There is another peace—like music: as if the veena were playing all around you; a dance within and without; peace that sings and dances, full of exuberance and divine ecstasy—that, that alone is right.

So it is not enough merely to grow quiet. Understand this.

Those who turn away from the life of love, thinking there were problems there, may become quiet, but they will not become blissful. The clouds of anxiety may vanish from their eyes, but the showers of blissful tears will not come either. The dust of tension, restlessness, worry may not be in their eyes, but you will not see in their eyes the dance of the infinite. Their eyes will not become windows to the divine. Their eyes will be dry, withered, lifeless.

Do not make peace the sole goal of life. Peace is necessary, not sufficient. Life opens bigger doors—of bliss. Bliss requires peace as a foundation, but peace does not automatically bring bliss. Do not think that if you are not sick you are healthy. Not being ill is necessary for health, but not sufficient. It may be that you are not ill, yet there is no vibrancy of well‑being. Health is something else. When you have been healthy, you know it is not merely the absence of disease—some creative energy waves within. Yes, the absence of illness helps health descend. But whoever thought the absence of illness is health has made a big mistake about life.

Therefore I say: reflect again on love, meditate on it; and do not be afraid of love. There is fear—because of that fear many have fled. What is the fear?

Whenever you descend into love with another, the other becomes a mirror for you, and your face begins to be seen in it. People are afraid of mirrors, because in them those things appear which you do not wish to see. Alone, your anger did not show; in love, anger will be known. The other becomes a mirror and a challenge. Situations arise all around in which your anger surfaces, your deceits are exposed. Sometimes your false faces slip and fall. Situations arise in which you are left naked; your inner nudity peeps out. It is frightening!

In aloneness one sits covered up. Relationships are revealing. Only in relationships do you know who you are. Because you see only the image formed of you in another’s eyes; there is no direct way to see your own image. You cannot see yourself directly. You need a mirror—and the glass mirror is dead; the mirror of relationship is alive. When your image forms in another’s eyes, your truth begins to manifest. Understand this.

When you are alone you cannot be dishonest, nor honest—what dishonesty or honesty can there be alone? The other is needed. Alone, a man can delude himself that he is honest. That is why people ran to forests and hid in caves.

Aloneness is convenient; because if there is no dishonesty, it is clear: “I am honest.” They made absence into a definition. But when alone, you are not honest either—for with whom would you be honest? What kind of honesty is that?

Come back into relationships, close to people. There you will immediately know whether you are honest or dishonest; whether you speak truth or lie. How will you know alone? Who will you speak to? How will you know whether there is compassion in you or hardness? Come close! Let some life approach you intimately.

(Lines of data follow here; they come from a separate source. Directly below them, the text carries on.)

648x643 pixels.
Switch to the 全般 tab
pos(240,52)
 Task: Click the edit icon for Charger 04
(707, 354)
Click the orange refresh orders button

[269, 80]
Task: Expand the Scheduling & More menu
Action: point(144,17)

At once, something will begin to happen within by which it will be clear whether hardness is there or compassion.

Look, for example, at Jain monks: ahimsa and compassion should be the foundation of their life, but they are not—because when you cut yourself off from life, how will compassion be known? By what measure will compassion manifest in you? There is no way. If a Jain monk passes a beggar on the road holding out his hand, he has nothing to give. You would not call him miserly; you would say he is renunciate—he has nothing; if there is nothing to give, where is the question of giving? But is it necessary that he has nothing yet he wanted to give? How will you know he wanted to give? Might it be that in this renunciation there is miserliness hiding?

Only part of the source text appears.